◆ Action item: Pick out all lines of the entries that include the word "agent" and copy them.

◆ Data to examine:
[Start of Attachment]

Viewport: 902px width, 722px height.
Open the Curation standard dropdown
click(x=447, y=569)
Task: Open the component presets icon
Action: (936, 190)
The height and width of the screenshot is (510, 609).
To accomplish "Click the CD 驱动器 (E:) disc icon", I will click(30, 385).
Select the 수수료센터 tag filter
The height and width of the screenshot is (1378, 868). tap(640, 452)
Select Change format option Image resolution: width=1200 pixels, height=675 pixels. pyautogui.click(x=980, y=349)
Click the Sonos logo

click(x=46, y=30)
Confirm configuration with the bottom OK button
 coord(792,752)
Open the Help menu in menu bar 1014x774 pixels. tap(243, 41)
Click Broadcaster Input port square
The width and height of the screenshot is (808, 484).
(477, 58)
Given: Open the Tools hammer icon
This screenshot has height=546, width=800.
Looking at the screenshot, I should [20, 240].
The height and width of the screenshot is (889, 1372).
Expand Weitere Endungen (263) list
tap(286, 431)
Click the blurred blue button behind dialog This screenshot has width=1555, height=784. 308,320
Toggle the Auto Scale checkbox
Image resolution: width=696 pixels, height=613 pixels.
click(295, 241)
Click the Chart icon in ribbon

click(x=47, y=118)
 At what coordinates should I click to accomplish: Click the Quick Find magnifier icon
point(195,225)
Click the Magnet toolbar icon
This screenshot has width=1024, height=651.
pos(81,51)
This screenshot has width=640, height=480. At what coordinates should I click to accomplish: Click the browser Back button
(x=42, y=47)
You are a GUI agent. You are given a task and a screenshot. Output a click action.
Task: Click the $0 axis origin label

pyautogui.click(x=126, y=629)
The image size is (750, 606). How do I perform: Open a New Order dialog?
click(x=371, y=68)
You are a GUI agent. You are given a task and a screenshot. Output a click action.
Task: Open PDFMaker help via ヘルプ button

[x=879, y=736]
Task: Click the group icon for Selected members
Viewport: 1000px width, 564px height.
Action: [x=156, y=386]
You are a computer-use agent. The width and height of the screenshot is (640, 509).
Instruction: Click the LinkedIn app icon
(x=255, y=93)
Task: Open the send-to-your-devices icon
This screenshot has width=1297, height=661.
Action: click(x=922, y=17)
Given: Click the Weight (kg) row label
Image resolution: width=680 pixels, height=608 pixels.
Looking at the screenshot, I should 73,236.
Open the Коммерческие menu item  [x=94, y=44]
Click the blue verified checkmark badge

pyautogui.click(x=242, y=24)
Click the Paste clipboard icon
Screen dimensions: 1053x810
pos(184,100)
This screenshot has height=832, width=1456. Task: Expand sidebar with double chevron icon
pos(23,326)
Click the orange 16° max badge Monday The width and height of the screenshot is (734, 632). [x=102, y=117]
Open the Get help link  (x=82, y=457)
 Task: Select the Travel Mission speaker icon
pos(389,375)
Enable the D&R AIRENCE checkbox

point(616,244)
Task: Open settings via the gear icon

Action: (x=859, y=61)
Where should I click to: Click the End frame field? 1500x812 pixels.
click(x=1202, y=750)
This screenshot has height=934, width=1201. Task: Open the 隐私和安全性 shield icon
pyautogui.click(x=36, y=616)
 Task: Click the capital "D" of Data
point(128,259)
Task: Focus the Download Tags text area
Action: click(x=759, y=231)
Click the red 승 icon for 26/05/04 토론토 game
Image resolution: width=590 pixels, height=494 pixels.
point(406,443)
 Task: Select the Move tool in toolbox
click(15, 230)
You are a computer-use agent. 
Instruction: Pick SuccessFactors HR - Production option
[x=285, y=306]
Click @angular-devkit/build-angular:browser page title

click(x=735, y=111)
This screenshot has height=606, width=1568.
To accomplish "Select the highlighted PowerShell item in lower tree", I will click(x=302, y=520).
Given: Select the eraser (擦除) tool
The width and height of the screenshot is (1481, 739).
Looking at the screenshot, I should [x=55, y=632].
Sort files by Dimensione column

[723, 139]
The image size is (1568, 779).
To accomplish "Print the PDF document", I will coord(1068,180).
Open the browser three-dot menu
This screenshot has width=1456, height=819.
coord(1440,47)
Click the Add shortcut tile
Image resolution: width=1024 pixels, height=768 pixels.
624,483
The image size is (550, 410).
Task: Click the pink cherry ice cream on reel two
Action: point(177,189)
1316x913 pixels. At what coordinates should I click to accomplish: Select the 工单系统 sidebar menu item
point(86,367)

[End of Attachment]

◆ Your solution:
You are a GUI agent. You are given a task and a screenshot. Output a click action.
You are a GUI agent. You are given a task and a screenshot. Output a click action.
You are a computer-use agent. The width and height of the screenshot is (640, 509).
You are a computer-use agent. 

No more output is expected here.